#### AIM OF THE TASK:
Quote exactly and only this range of lines in the data below: the line that holds "Task: Open the УКР language switcher" to the line that holds "980x551 pixels.", both included.

--- SOURCE DATA ---

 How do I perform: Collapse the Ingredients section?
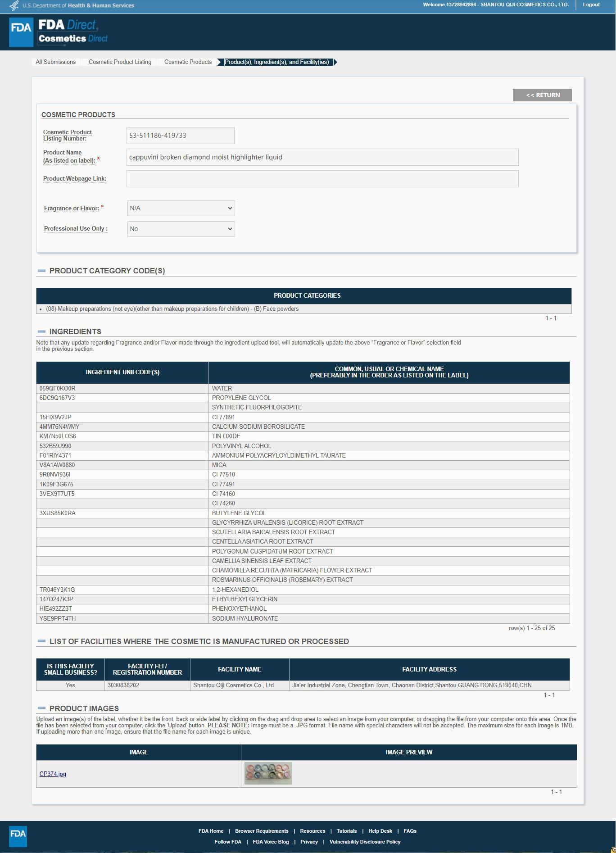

---
--- SOURCE DATA ---

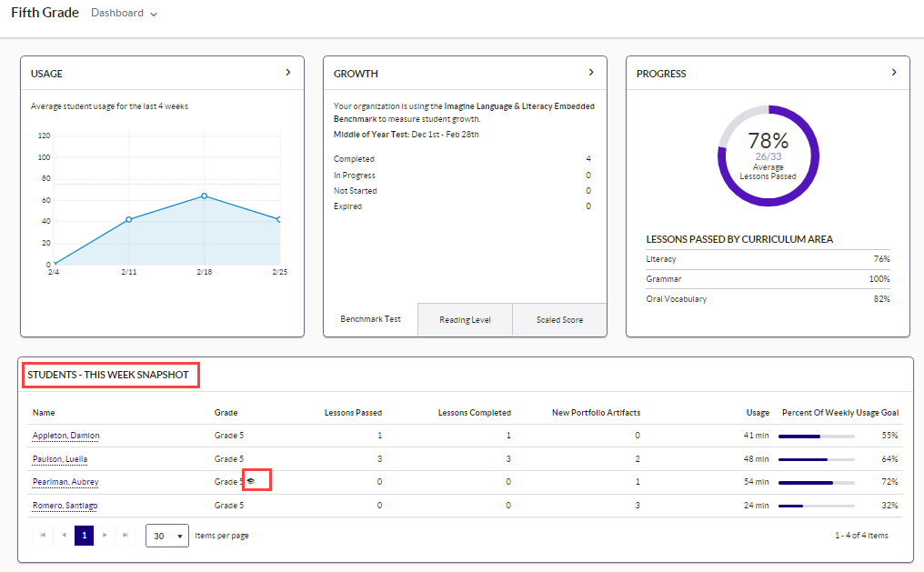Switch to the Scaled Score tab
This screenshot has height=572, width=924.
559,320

---
--- SOURCE DATA ---

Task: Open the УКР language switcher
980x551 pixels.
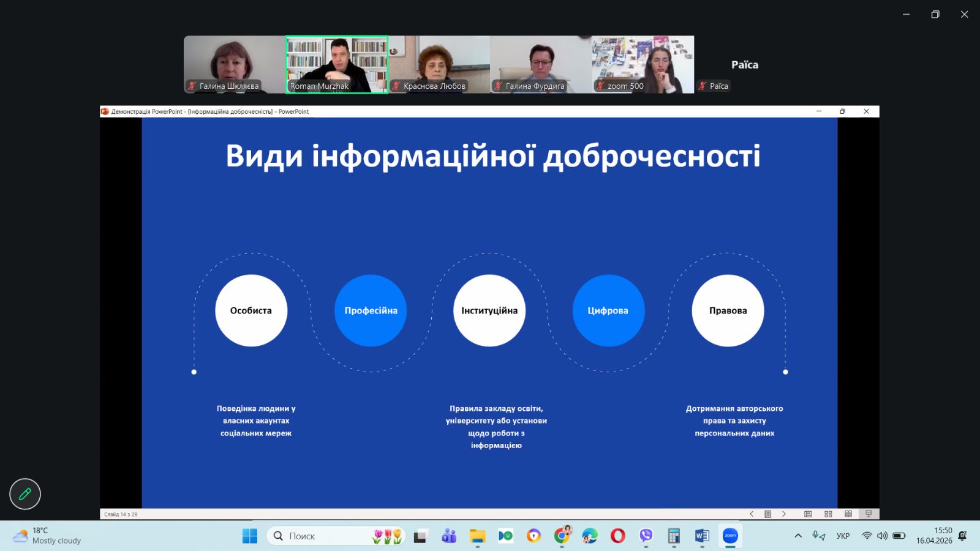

---

#### OUTPUT BELOW:
Task: Open the УКР language switcher
980x551 pixels.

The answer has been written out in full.